To Retain or Refrain?  Legal Record Retention Requirements

Litigation generates a ton of paper – pleadings, motions, drafts, correspondence, legal research – and these materials do not simply vanish once your involvement with a case has ended.  What happens to all of this paper is an important question not only in terms of your legal obligations with regard to retention, but also for your bottom line.  The necessity of managing and storing records from closed cases adds to the cost of providing legal services. So what happens when a case closes or you pass the case along to another attorney?  Must you keep the 500,000 pages of documents generated during your representation?  Can you simply send everything to the shredder?  How long must an attorney retain client files once the case is closed or the representation is terminated?

The Model Rules address both an attorney’s duty to safeguard client property as well as an attorney’s duty when he has withdrawn from representation.  With regard to the former, the Rules require that a client’s property, including a case file, “shall be kept by the lawyer and shall be preserved for a period of five (5) years after termination of the representation.”

Further, when withdrawing from a case, the Rules mandate the withdrawing attorney provide the file to the client and permit, but do not require, that an attorney “retain papers relating to the client to the extent permitted by other law.”

State statutes work in tandem with these rules and sometimes impose more stringent records retention requirements, requiring attorneys to keep records for longer than the five (5) year period mandating by the Rules.  State bar ethics entities have also weighed in.  Below are some tips gleaned from these interpretations:

  • Plan with élan.
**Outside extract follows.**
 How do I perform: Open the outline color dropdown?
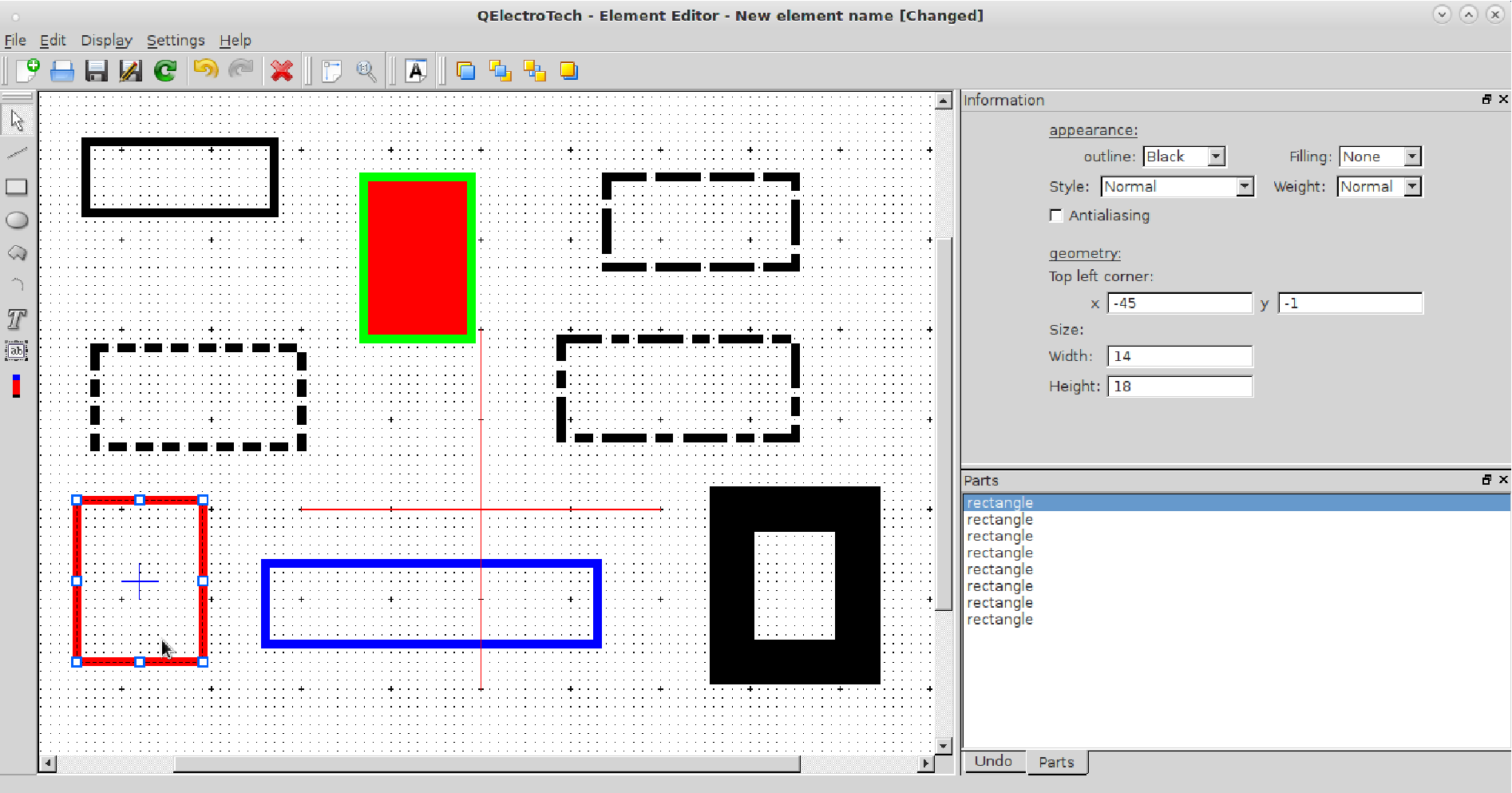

Develop a firm-wide file retention policy, ensuring it complies with your insurance policy and state law.
  • Smart from the start. Set out this policy in every representation agreement and reiterate it in the final letter sent to the client at the conclusion of the representation.
  • Thin is in. Check your state’s rules about culling non-essential documents from a retained file.  You may not be required to retain every sheet of paper.  Indeed, some states require an attorney to retain only certain documents, such as those that could be reasonably necessary to establish a future right or defense to a claim; the other file materials can be destroyed.
  • Allowed in the cloud? Some states do not require that your office retain a physical copy of the file, but permit storing records electronically or in the cloud instead.  With the wealth of e-records storage options available today, this may be a space- and cost-saving – just make sure you take the customary e-storage precautions.
  • Toss like a boss. Destroy responsibly.  Before disposing of any files, make sure any non-replaceable documents (like original wills and deeds), have been removed.  Choose a method of destruction that protects the confidentiality of the materials.  Also, the method of destroying the records must protect the confidentiality of the materials.